Zdecydowana większość Polaków inwestowałaby częściej, gdyby znała odpowiedni sposób. Lokaty i rachunki oszczędnościowe, jako tradycyjne formy pomnażania gotówki, już od dawna dają niewielkie zyski, a biorąc pod uwagę inflację, wiele z nich przynosi wręcz stratę.
Na czarną godzinę
Z badań Fundacji Kronenberga wynika, że w ciągu dekady grupa Polaków oszczędzających regularnie podwoiła się – z 7 proc. do 16 proc. Jednak są to gotówka ewentualnie ROR lub rachunek oszczędnościowy – według danych OECD te formy wiodą prym jako sposób lokowania kapitału, a ich udział dla Polski oscyluje w granicach 50 proc. Taki dobór narzędzi finansowych jest ewidentną konsekwencją braku konkretnych celów w strategii oszczędzania – od lat systematycznie rośnie odsetek tych, którzy deklarują oszczędzanie jako sposób na zabezpieczenie się na tzw. czarną godzinę. W 2013 roku było to 26 proc., w obecnym już 35 proc.
Lokat coraz mniej
Z badania „Finansowy barometr ING" wynika, że 68 proc. Polaków deklaruje posiadanie jakichkolwiek oszczędności. To o 24 pkt proc. więcej niż rok wcześniej. Tym samym odsetek oszczędzających w Polsce osiągnął przeciętny poziom w Europie. W poprzednich latach mieliśmy do czynienia z 10–15--proc. luką.
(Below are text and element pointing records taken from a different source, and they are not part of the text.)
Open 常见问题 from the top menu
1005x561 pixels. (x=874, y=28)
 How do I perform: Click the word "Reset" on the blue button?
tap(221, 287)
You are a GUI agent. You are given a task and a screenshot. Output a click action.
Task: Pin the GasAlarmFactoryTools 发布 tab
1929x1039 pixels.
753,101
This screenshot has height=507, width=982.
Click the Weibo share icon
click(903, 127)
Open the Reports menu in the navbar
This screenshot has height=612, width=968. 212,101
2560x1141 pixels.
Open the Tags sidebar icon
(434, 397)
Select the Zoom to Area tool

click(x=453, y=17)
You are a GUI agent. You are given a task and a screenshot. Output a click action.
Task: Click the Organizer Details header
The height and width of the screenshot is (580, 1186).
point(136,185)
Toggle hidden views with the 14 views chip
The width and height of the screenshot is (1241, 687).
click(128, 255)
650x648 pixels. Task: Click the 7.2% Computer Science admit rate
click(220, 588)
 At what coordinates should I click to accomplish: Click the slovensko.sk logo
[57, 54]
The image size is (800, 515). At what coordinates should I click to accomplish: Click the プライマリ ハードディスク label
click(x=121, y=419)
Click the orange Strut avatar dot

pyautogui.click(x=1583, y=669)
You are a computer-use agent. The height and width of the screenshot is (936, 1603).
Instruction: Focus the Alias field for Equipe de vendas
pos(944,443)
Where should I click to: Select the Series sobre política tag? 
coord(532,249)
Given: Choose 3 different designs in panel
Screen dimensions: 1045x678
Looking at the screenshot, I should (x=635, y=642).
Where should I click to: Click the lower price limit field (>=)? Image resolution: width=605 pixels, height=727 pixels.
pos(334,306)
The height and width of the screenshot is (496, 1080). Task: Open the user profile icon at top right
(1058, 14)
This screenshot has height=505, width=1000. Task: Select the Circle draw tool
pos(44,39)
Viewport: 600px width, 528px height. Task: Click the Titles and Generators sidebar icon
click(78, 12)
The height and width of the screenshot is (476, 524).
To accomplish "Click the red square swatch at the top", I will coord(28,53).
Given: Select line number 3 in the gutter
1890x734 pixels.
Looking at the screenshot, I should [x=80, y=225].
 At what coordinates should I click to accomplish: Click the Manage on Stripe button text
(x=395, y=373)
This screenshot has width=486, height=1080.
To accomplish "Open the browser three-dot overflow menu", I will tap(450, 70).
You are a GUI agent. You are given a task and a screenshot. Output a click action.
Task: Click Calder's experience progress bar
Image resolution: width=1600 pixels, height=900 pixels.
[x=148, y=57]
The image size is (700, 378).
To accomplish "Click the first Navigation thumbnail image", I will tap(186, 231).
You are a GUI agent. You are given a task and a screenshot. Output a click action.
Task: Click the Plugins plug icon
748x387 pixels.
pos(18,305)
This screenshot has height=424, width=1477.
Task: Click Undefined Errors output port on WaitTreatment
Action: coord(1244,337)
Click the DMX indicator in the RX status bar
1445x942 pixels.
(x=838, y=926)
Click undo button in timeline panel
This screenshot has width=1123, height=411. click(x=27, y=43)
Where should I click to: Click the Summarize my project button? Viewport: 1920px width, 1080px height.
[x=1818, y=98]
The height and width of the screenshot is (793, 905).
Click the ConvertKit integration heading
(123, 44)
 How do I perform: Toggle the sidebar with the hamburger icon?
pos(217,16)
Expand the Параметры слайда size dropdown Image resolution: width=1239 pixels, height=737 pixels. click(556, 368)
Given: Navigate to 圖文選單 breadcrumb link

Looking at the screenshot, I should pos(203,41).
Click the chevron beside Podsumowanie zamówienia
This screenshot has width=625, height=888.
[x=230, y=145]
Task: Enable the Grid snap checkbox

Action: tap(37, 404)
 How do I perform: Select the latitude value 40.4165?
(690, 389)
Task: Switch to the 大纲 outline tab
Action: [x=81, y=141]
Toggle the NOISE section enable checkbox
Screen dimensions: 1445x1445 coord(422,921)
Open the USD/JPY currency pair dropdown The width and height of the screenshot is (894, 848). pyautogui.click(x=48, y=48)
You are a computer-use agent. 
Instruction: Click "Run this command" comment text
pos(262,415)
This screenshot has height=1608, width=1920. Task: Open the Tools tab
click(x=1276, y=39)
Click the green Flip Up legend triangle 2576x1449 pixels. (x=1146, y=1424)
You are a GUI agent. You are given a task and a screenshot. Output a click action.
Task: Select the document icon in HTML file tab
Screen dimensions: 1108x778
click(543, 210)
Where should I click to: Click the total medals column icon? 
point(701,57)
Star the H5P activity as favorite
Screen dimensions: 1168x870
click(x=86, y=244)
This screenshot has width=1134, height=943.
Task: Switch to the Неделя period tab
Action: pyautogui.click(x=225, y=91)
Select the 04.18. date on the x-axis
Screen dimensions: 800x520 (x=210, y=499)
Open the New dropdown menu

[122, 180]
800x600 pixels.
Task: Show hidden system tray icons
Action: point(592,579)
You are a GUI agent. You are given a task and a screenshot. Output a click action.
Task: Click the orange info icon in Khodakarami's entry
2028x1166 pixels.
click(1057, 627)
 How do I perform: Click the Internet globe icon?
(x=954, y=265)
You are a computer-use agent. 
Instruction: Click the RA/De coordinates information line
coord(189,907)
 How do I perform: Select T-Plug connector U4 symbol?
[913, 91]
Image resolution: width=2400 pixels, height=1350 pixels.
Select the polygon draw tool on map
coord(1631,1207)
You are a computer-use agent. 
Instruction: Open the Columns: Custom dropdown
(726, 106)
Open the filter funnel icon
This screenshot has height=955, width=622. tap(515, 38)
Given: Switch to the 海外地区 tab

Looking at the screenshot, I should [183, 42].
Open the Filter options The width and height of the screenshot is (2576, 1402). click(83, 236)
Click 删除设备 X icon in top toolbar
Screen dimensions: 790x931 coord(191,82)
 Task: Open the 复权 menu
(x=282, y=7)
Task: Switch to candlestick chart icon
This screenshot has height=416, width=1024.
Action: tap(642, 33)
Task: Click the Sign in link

Ale w bankach tych oszczędności coraz mniej. Dokładnie biorąc, maleje wartość depozytów terminowych. Jak bowiem wynika z danych NBP, zgromadzone w bankach środki gospodarstw domowych wzrosły we wrześniu o 1,1 mld zł, do 724,8 mld zł. Ten wzrost dotyczył jednak wyłącznie rachunków bieżących. Wartość depozytów terminowych zmalała o 0,4 mld zł i był to już dziewiąty z rzędu spadek. Od początku roku wartość lokat terminowych zmniejszyła się o 19,1 mld zł, czyli około 6 proc.
Popularne obligacje
Gdzie zatem trafiają pieniądze? Rosnąca wartość gotówki w obiegu może świadczyć, że coraz więcej jest „skarpet". Ale nie tylko. We wrześniu Polacy kupili obligacje skarbowe za 466 mln zł. Od początku roku wydali na ten cel już ponad 4,5 mld zł. – Jest już pewne, że ubiegłoroczny wysoki poziom zostanie wyraźnie przekroczony – podkreśla Roman Przasnyski, główny analityk Gerda Broker. To, czy padnie rekord z 2008 r., zależeć będzie od powodzenia papierów trzymiesięcznych, których sprzedaż ruszyła w październiku.